──────── TASK INPUTS ────────
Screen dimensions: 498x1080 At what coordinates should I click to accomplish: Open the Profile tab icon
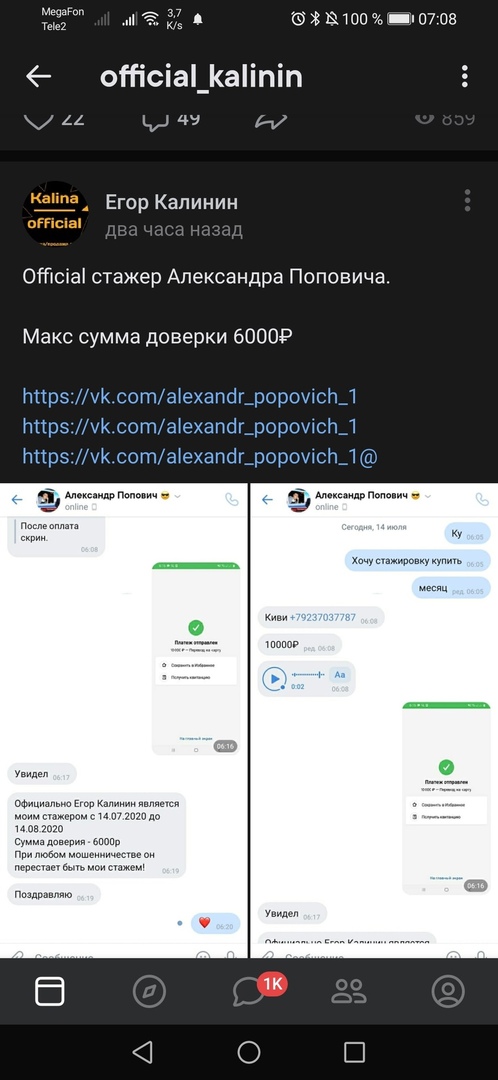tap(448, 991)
────────
──────── TASK INPUTS ────────
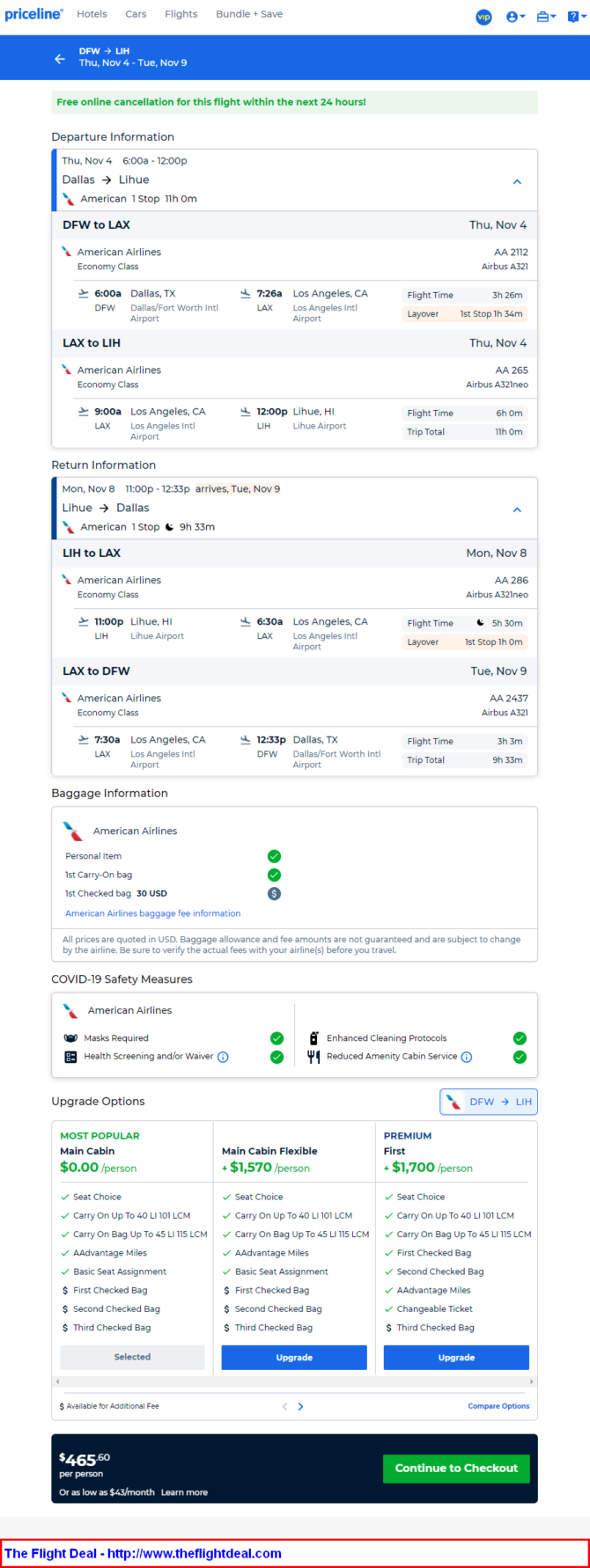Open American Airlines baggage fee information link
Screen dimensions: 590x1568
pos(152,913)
────────
──────── TASK INPUTS ────────
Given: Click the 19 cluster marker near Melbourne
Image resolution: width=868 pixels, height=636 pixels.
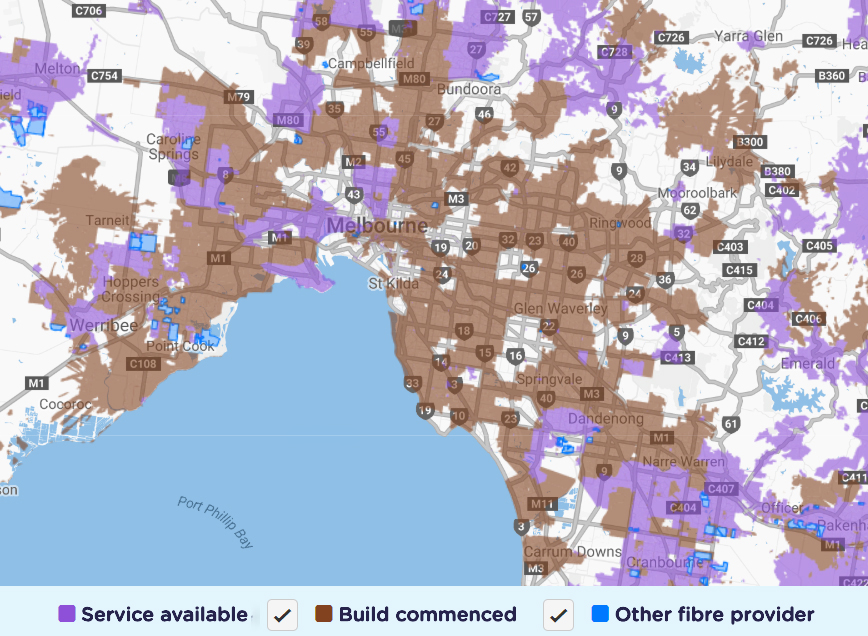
────────
- [GOAL] Starting at the line that contains "Screen dimensions: 498x1080" and ending at the line that contains "tap(448, 991)", change "Profile" to "Settings" and give those lines again with nothing else altered. Leave the pictures out of your answer.

- [COMPLETED TASK]
Screen dimensions: 498x1080 At what coordinates should I click to accomplish: Open the Settings tab icon
tap(448, 991)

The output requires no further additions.